|
|
|
|
|
by lngarner
1206 days ago
|
|
Hi! Thanks for asking. Basically, Status pages get updated manually, and people decide whether and when an outage is sufficiently bad to warrant a status page update. We monitor actual functionality and will capture smaller glitches that either escape human attention altogether or never get escalated to the point where the status page is updated. In more detail, this can be for three reasons:
1.) We use functional testing so we're simply showing what aspects of the platform are working and what's not. Due to definitions of "outages" and such in SLA's, vendors like Datadog might not disclose/categorize certain dysfunctions as outages and so they won't show them on their status page. In other words, some outages might be more "minor" and they won't include them on the status page.
2.) Status pages are manual, Metrist is automatic. DD might not have updated or even be fully aware of the outage. Our tests are just showing the objective data as it's happening.

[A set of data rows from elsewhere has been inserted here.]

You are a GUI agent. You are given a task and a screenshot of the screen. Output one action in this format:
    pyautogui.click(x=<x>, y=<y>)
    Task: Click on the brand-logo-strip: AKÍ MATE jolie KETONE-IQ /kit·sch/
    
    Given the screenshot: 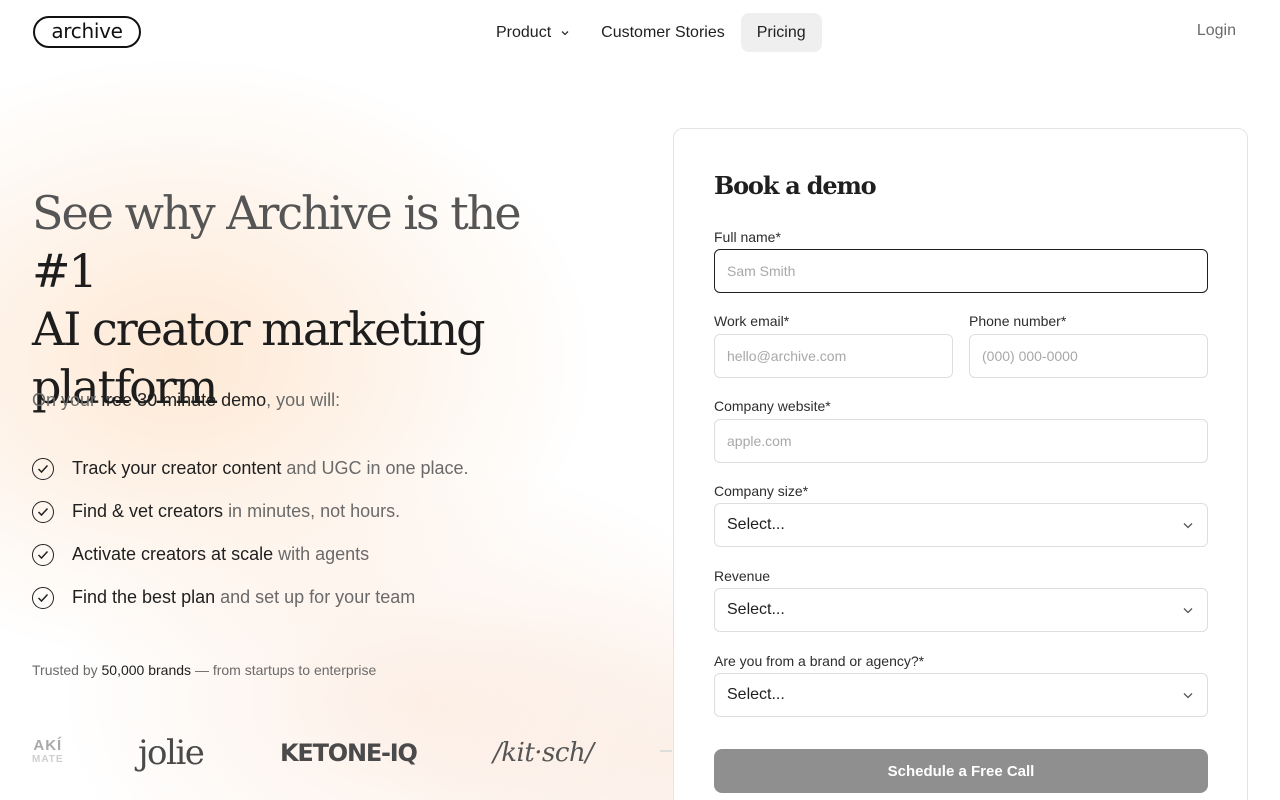 What is the action you would take?
    pyautogui.click(x=352, y=753)
    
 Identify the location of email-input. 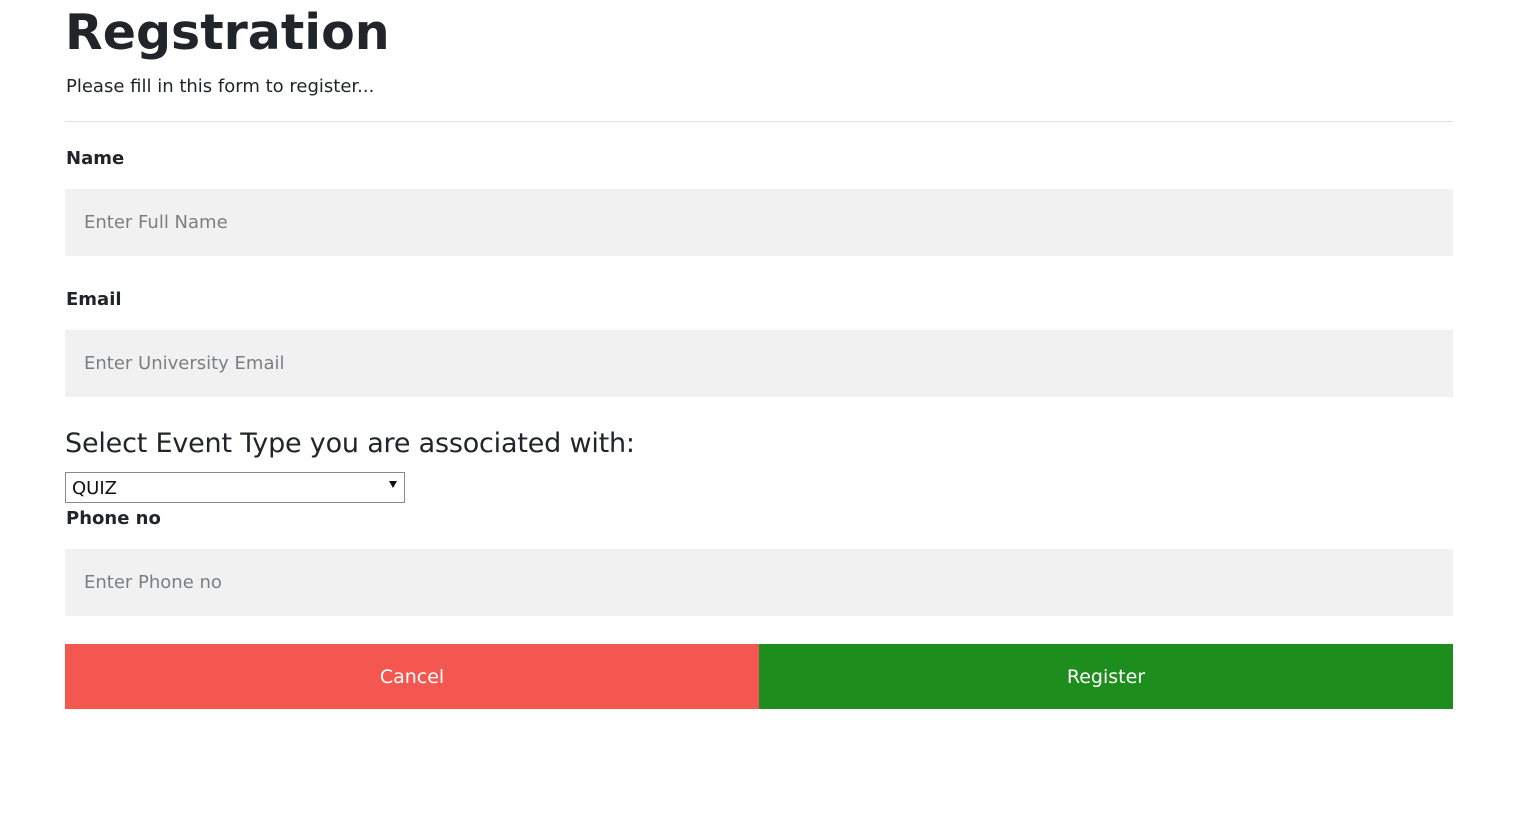
(759, 364).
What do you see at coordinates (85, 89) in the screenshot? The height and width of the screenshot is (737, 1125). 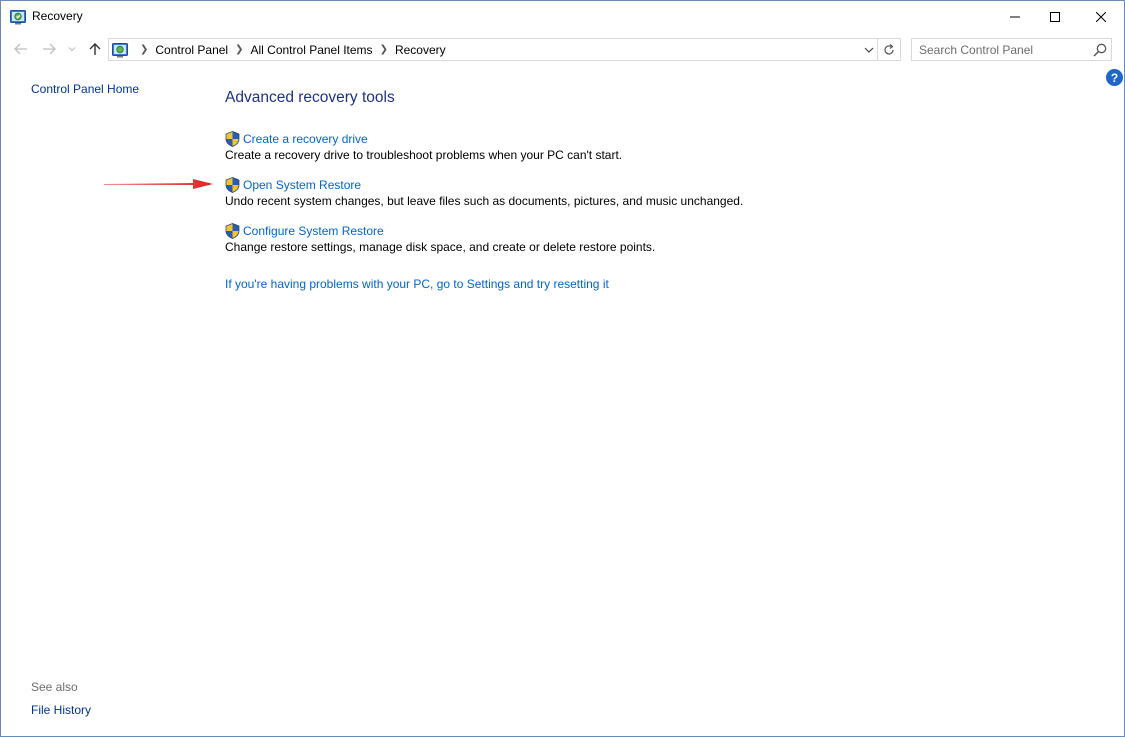 I see `control-panel-home-link: Control Panel Home` at bounding box center [85, 89].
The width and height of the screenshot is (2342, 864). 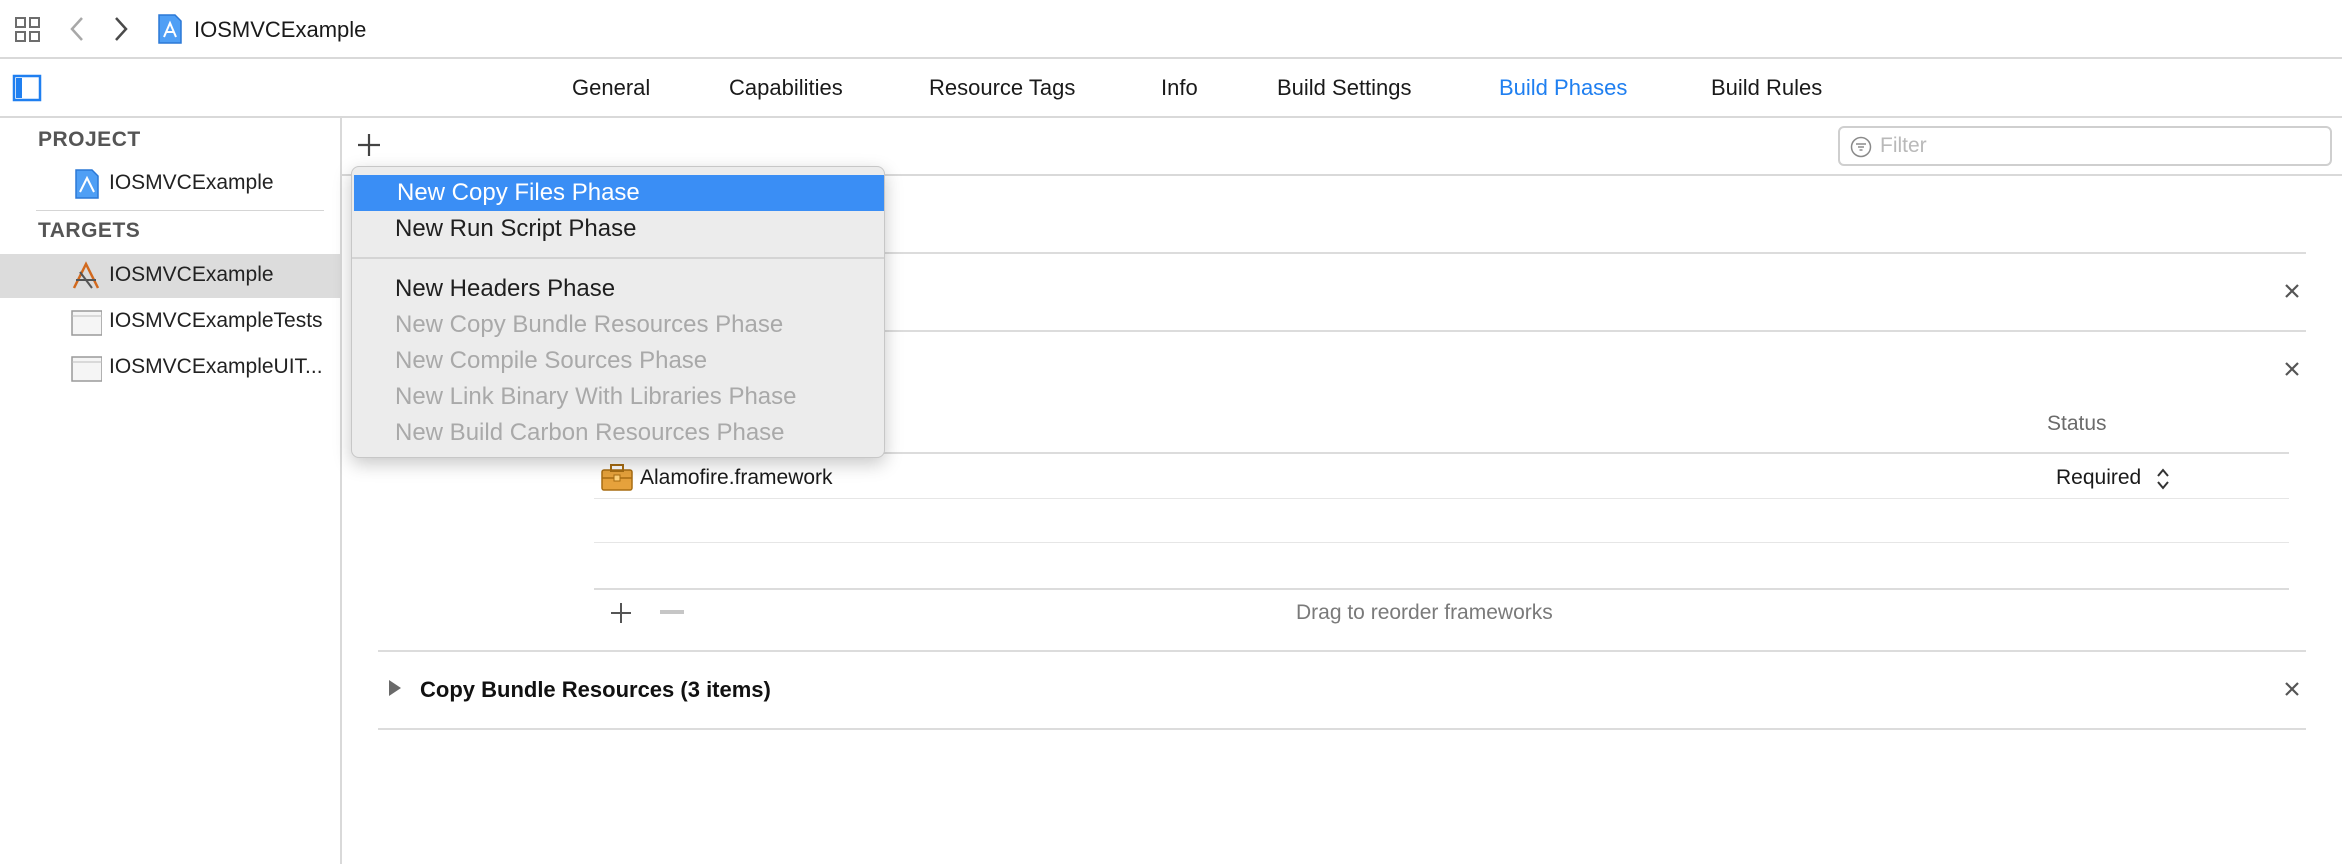 What do you see at coordinates (672, 612) in the screenshot?
I see `remove-library-minus-icon` at bounding box center [672, 612].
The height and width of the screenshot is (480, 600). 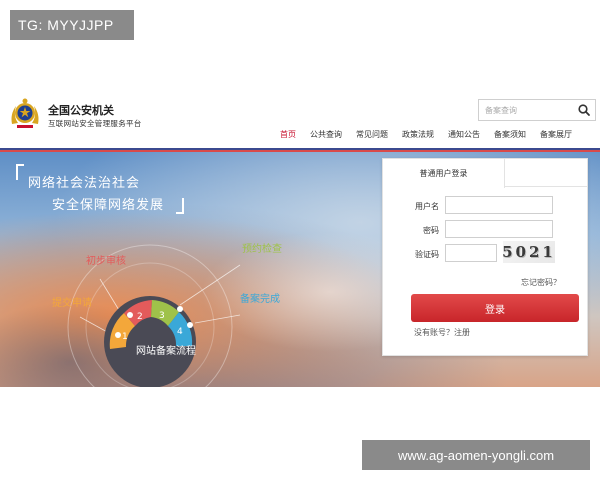 What do you see at coordinates (527, 110) in the screenshot?
I see `search-input` at bounding box center [527, 110].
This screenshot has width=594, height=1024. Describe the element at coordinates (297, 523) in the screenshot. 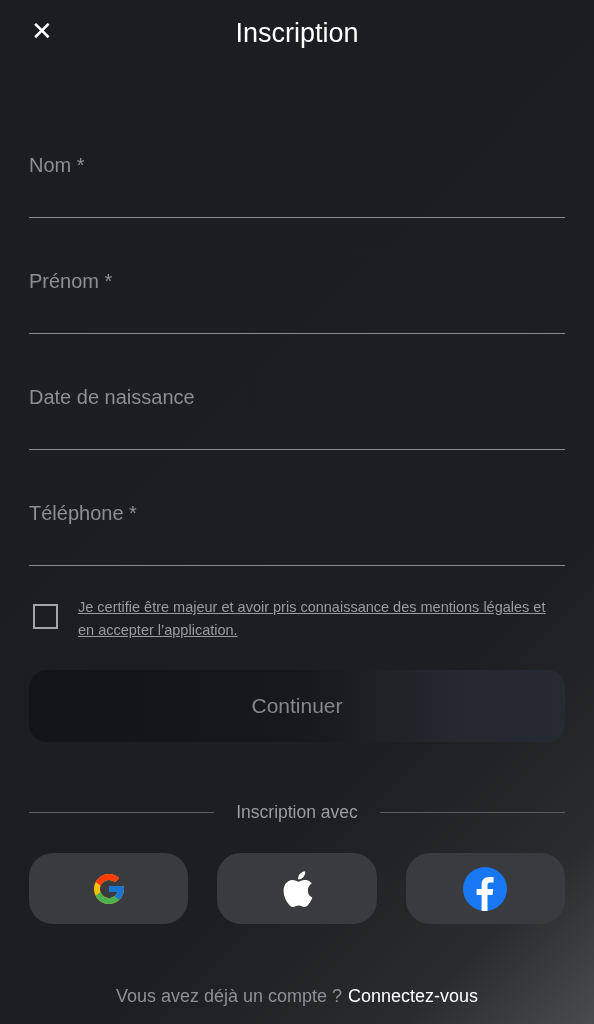

I see `input-field: Téléphone *` at that location.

3.) Everyone experiences outages differently. This data from the demo is Metrist's experience with Datadog and can be slightly different from other people (another reason why status pages can be vague). That's why we have an orchestrator that allows people to set up personalized monitoring so they can know exactly how a vendor is affecting them in real-time. And if an outage is relevant to and affecting them. Does that answer your question? LMK if I can follow up with more info. :) |
|
This bugs me to no end. I don't want to name names but I had a devops service that was returning an odd error implying I was doing something wrong. Status page said everything was good. After several hours I emailed to be told it was actually down, they were aware, and were working on it. It eventually gets fixed, they email back, and all is well. The status page never did show any downtime.